A few days ago, the penetration testing tool Cobalt Strike broke out an interesting vulnerability. Since the patch for this vulnerability is only sent to genuine users, pirated users who use the tool, including a large number of botnet systems, will fail to fix it in time. Vulnerabilities and face the threat of being “attacked”.
Cobalt Strike is known to be a legitimate security tool used by penetration testers to simulate malicious activity in the network. The software has been increasingly used by various hacker gangs over the past few years. For defenders and attackers, Cobalt Strike provides a complete collection of packages that allow infected computers and attacker servers to interact in a highly customizable way.
The main components of Cobalt Strike are the Cobalt Strike client (also known as Beacon) and the Cobalt Strike Team Server (Team Server), which sends commands to infected computers and receives the data they leak. The attackers start by launching a machine running Team Server that has been configured to use specific “extensibility” customizations, such as customizing how often clients report to the server or sending specific data periodically.
The attacker then installs the client on the target machine after exploiting the vulnerability, tricking the user, or otherwise gaining access. Next, the client will use these customizations to maintain persistent contact with the machine running Team Server.
The link that connects the client to the server is called the web server thread and it handles the communication between the two machines. The main thing in the communication is the “task” sent by the server to instruct the client to run a command, get a list of processes, or do other things. The client then responds with a “reply”.
Gal Kristal, a researcher at security firm SentinelOne, discovered a critical vulnerability in Team Server that could easily take the server offline. “The vulnerability works by sending a fake server reply, extracting all available memory from the C2’s web server thread,” the researcher said.
All that is required to execute the attack is to know some server configuration. These settings are sometimes embedded in malware samples provided by services such as VirusTotal. These configurations can be obtained by anyone with physical access to the compromised client.
To simplify the process, Sentinel One has released a parser that captures the configuration taken from malware samples, memory dumps, and the URL the client uses to connect to the server. Once these settings are mastered, an attacker can use the communication module included with the parser to pretend to be a Cobalt Strike client belonging to the server.
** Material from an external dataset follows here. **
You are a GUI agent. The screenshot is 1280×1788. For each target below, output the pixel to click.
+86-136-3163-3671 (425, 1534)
It is understood that the tool can:
Parse Beacon’s embedded Malleable configuration file description
Parse the configuration of the beacon directly from the active C2 (like the popular nmap script)
Basic code to communicate with C2 as fake beacon
A fake client can send a server reply even if the server doesn’t send the corresponding task first. A vulnerability in Team Server software, numbered CVE-2021-36798, prevents it from rejecting replies that contain malformed data. An example is the data attached to the screenshots uploaded by the client to the server.
“By manipulating the size of the screenshots, we can get the server to allocate memory of any size, the size of which is completely under our control, and by combining all the knowledge of the Beacon communication flow with our config parser, we have everything we need to fake a beacon ” Kristal wrote.
While this vulnerability could theoretically be used to attack both white hat and black hat hackers, interestingly, the latter may be the most vulnerable to the vulnerability. This is because most professional security maintainers have purchased a license for Cobalt Strike, compared to many malicious hackers using pirated versions of the software.